== Task goal ==
Using the entries that follow, collect the lines where the word "Open" appears.

== Stored data ==
--------------------------------

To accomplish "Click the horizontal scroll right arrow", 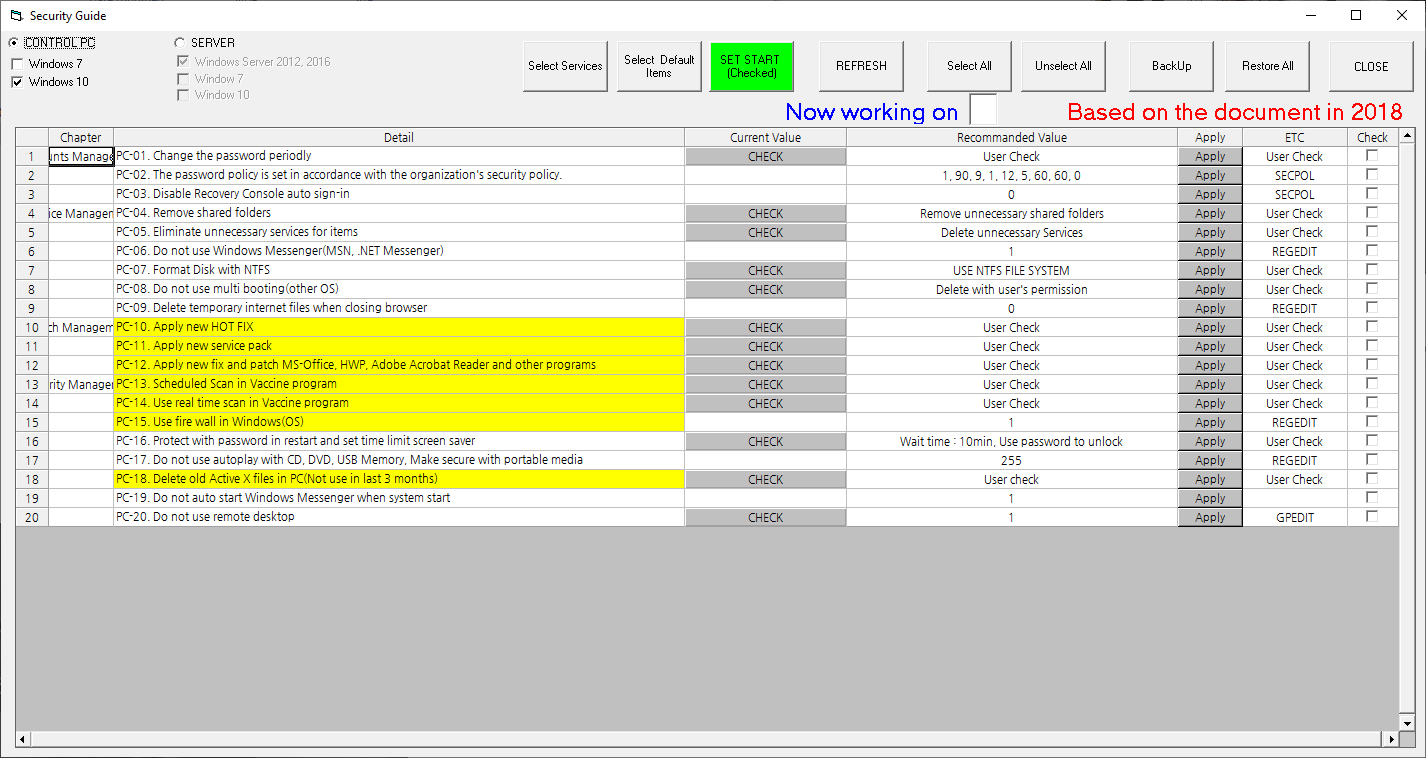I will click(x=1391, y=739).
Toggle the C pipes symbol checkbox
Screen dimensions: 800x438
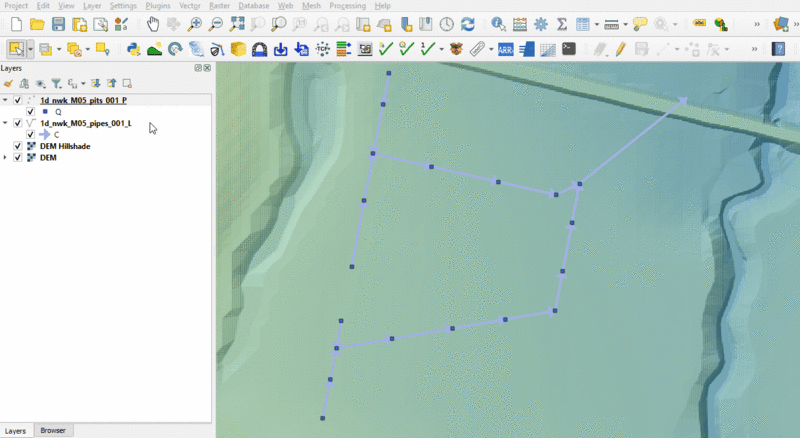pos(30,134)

--------------------------------

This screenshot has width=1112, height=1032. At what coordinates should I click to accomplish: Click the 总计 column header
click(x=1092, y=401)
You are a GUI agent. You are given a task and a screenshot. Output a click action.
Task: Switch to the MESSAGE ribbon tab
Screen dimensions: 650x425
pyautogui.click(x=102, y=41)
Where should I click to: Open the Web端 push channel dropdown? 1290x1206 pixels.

--------------------------------

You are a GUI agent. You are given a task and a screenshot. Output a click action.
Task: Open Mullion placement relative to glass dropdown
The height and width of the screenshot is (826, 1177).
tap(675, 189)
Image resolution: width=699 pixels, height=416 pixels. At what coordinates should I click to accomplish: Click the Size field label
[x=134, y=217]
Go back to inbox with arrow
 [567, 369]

--------------------------------

== Solution to the exercise ==
Where should I click to: Open the Web端 push channel dropdown? 1290x1206 pixels.
Task: Open Mullion placement relative to glass dropdown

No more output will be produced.